Cellular automaton evolution can in principle carry out arbitrary information processing. An important problem of theory and practice is to find a way of organizing this information processing. In specific cases one can devise cellular automaton rules that allow particular computations to be carried out (e.g., [55]). Or one can identify within a cellular automaton structures that can interact so as to mimic the components of conventional digital computers. But all these approaches are strongly based on analogues with conventional serial-processing computers. Information processing in cellular automata occurs however in a fundamentally distributed and parallel fashion, and one must invent a new framework to make use of it. Such a framework would likely be valuable in studying the many physical systems in which information processing is also distributed.
One approach is statistical in nature. It consists in devising and describing attractors for the global evolution of cellular automata. All initial configurations in a particular basin of attraction may be thought of as instances of some pattern, so that their evolution towards the same attractor may be considered as a recognition of the pattern. This approach is probably effective when the basins of attraction are local in space, as in image processing (e.g., [56]). But the construction of attractors for more general problems is likely to be very difficult. An attempt in this direction might be made by considering basins of attraction as sets of sequences corresponding to particular formal languages (cf. [50]).

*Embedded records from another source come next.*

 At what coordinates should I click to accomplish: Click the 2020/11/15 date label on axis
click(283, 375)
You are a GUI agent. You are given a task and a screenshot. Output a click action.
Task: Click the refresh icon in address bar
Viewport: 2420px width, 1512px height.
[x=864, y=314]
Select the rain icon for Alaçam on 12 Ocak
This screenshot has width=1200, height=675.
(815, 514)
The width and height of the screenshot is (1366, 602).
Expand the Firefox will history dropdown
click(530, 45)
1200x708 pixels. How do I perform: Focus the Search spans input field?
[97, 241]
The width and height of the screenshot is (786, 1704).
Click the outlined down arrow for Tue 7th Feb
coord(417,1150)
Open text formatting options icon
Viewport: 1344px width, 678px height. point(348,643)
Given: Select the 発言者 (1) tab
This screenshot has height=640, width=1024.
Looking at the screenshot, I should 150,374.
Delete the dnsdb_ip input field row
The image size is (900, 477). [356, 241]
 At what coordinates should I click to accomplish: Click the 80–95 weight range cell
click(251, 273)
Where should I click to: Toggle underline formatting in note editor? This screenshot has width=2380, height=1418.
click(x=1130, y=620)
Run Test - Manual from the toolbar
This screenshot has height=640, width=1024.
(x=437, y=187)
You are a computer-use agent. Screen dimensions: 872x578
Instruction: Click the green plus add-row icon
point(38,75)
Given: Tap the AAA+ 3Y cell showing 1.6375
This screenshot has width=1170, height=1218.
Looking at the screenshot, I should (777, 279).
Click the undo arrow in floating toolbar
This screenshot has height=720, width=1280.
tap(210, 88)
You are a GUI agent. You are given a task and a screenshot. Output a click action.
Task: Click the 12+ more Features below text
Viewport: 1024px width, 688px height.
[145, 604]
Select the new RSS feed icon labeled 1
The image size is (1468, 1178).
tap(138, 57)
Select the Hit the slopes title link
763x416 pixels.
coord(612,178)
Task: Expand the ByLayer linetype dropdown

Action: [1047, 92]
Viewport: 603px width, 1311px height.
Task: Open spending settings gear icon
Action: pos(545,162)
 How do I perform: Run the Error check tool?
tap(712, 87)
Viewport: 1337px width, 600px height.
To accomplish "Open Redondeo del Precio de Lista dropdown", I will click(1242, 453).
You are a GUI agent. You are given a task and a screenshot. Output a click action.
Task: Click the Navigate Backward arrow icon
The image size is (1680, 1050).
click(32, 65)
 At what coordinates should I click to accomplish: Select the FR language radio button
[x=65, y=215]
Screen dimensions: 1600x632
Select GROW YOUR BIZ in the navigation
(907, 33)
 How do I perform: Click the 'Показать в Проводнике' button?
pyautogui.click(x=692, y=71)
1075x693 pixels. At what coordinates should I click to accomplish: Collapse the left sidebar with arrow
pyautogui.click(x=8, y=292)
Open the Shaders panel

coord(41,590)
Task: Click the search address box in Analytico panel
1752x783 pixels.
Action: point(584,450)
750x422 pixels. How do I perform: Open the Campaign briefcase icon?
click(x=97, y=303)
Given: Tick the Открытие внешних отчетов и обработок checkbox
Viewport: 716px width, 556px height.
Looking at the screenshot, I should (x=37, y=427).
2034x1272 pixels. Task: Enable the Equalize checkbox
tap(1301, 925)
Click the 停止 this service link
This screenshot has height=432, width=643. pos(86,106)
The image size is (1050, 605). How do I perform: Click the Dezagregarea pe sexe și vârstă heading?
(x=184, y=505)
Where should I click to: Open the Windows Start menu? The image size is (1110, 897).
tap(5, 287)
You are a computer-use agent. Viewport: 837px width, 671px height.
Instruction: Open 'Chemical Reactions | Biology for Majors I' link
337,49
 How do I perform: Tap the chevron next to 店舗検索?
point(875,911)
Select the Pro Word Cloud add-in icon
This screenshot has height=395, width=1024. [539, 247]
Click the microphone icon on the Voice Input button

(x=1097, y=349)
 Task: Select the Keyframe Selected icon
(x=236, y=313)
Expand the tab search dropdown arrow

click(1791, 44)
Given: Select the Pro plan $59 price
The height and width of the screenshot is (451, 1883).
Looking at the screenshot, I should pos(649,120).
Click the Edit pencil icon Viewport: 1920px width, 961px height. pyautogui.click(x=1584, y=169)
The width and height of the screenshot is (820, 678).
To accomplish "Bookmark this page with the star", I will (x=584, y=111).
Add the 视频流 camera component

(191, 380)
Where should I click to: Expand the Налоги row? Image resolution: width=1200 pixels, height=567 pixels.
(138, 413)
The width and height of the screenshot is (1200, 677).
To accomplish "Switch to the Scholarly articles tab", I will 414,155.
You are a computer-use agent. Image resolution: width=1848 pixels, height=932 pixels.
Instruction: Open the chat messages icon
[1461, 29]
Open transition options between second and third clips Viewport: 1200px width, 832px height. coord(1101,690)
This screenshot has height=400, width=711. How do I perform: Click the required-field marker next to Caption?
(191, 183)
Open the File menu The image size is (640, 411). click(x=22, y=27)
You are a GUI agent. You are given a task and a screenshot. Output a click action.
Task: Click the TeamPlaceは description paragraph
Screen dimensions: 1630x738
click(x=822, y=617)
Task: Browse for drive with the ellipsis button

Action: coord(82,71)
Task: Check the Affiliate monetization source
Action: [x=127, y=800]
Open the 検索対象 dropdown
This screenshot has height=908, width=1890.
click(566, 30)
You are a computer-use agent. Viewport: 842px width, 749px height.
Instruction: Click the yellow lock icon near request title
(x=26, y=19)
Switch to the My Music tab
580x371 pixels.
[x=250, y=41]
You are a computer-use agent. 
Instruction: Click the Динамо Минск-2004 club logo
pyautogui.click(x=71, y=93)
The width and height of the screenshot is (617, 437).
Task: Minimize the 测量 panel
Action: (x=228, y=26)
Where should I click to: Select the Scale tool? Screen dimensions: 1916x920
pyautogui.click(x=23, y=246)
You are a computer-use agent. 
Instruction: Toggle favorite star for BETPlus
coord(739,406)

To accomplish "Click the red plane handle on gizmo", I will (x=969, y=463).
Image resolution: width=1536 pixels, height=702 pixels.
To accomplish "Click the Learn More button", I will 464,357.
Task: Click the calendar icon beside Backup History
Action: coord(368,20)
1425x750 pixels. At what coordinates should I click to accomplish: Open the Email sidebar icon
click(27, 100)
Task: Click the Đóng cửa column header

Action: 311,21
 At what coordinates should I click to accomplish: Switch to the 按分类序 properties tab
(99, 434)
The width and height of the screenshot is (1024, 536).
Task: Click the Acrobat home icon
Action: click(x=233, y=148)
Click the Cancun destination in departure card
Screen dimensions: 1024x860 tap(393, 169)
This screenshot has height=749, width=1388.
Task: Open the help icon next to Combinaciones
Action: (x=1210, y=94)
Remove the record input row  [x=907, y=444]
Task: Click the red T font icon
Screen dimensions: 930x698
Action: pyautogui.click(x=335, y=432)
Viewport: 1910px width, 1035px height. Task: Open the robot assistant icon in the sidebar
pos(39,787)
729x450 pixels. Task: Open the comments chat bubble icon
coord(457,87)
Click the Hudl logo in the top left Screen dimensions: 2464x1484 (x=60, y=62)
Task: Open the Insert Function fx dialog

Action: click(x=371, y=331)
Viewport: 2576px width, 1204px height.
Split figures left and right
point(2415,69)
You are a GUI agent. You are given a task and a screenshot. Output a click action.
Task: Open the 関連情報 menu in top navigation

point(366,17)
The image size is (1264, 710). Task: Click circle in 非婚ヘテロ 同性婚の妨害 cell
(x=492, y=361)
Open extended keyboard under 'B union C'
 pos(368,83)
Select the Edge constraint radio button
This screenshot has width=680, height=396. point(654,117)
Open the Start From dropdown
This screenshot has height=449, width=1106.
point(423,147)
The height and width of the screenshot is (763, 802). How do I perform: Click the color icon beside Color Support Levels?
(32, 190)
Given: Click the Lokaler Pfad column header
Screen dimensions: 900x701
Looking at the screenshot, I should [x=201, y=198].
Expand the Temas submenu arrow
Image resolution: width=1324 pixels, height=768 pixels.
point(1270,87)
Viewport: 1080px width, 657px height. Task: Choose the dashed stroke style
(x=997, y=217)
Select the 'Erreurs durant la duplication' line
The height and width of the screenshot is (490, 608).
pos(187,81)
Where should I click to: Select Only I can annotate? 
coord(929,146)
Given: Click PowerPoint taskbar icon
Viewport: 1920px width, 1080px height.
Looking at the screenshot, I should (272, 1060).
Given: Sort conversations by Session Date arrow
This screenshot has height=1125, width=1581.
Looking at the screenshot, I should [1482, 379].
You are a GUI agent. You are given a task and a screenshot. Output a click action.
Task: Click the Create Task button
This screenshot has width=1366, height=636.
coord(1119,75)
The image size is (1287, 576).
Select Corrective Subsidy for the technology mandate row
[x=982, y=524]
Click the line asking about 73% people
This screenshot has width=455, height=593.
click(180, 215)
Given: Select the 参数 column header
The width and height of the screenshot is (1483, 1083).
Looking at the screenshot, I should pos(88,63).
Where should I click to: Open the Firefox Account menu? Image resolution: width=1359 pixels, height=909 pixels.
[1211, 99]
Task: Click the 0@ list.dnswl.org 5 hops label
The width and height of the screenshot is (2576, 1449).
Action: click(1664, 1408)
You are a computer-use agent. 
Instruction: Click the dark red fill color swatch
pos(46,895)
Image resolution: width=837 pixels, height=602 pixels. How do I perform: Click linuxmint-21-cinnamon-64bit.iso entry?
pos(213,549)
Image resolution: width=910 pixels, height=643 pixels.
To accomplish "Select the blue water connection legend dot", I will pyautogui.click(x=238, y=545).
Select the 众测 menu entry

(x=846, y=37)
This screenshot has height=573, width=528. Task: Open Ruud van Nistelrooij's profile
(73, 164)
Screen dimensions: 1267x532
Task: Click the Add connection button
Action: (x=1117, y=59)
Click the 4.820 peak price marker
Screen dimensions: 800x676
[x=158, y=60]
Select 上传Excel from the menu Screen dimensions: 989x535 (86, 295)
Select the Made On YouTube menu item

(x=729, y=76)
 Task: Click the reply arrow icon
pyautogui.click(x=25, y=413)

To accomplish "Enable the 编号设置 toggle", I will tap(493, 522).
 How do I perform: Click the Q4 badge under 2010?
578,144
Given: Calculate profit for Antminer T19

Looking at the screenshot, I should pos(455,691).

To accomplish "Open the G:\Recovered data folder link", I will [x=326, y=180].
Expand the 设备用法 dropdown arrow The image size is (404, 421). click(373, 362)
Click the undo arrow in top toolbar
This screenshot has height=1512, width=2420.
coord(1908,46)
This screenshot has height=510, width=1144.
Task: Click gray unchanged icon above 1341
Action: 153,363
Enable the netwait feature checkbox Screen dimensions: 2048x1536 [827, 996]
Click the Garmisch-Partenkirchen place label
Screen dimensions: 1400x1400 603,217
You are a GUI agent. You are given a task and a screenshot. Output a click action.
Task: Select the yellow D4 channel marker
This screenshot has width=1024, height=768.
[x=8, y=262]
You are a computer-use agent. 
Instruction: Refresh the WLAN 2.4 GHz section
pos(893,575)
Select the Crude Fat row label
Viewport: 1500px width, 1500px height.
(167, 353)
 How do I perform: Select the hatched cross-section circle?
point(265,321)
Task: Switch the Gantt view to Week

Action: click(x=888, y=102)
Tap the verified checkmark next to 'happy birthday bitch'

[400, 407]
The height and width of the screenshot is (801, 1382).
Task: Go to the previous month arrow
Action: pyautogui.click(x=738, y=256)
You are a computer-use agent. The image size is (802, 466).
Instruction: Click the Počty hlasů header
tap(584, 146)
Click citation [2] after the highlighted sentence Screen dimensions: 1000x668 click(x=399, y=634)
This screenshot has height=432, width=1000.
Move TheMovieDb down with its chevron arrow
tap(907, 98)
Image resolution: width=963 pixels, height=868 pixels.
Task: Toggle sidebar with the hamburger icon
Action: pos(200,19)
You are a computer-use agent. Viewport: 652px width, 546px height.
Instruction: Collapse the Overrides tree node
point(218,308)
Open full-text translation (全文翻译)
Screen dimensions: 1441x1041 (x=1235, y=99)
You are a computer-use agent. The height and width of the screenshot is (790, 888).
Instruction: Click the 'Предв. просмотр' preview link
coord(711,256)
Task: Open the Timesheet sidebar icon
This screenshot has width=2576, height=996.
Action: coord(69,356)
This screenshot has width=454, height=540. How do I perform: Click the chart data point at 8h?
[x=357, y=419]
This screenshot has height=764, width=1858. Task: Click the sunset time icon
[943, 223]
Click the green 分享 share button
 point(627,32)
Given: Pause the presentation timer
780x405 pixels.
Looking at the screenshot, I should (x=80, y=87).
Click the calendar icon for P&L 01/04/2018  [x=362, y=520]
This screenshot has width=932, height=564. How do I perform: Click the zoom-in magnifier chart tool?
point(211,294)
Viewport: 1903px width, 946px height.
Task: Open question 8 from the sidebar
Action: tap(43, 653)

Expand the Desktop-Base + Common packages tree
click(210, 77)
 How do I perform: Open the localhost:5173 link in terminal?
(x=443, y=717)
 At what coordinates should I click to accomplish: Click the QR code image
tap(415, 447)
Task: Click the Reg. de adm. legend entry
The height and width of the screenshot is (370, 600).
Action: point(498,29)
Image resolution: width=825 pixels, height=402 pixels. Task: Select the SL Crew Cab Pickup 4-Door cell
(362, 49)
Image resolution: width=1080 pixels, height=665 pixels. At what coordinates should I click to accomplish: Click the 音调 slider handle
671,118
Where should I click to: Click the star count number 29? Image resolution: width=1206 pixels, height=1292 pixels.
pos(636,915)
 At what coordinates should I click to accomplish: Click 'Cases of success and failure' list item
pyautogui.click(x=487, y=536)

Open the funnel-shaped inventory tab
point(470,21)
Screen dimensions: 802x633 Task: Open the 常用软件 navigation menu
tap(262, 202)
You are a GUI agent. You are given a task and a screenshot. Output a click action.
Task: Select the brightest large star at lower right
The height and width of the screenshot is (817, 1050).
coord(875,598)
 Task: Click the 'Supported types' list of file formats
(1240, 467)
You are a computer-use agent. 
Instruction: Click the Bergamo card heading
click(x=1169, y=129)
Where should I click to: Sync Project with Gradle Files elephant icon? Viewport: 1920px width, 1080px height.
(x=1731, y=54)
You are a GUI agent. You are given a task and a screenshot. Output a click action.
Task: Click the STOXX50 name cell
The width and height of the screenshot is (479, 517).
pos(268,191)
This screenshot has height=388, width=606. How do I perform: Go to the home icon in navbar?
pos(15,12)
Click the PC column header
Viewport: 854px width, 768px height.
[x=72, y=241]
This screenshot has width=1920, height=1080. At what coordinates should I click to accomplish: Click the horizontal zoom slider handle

Another approach is to use symbolic representations for various attributes or components of cellular automaton configurations. But the structures used in conventional computer languages are largely inappropriate. The definite organization of computer memory into named areas, stacks, and so on, is not suitable for cellular automata in which processing elements are not distinguished from memory elements. Rather perhaps data could be represented by an object like a graph, on which transformations can be performed in parallel. But the simple organizing principles that are required still remain to be found. It seems likely that a radically new approach is needed [57].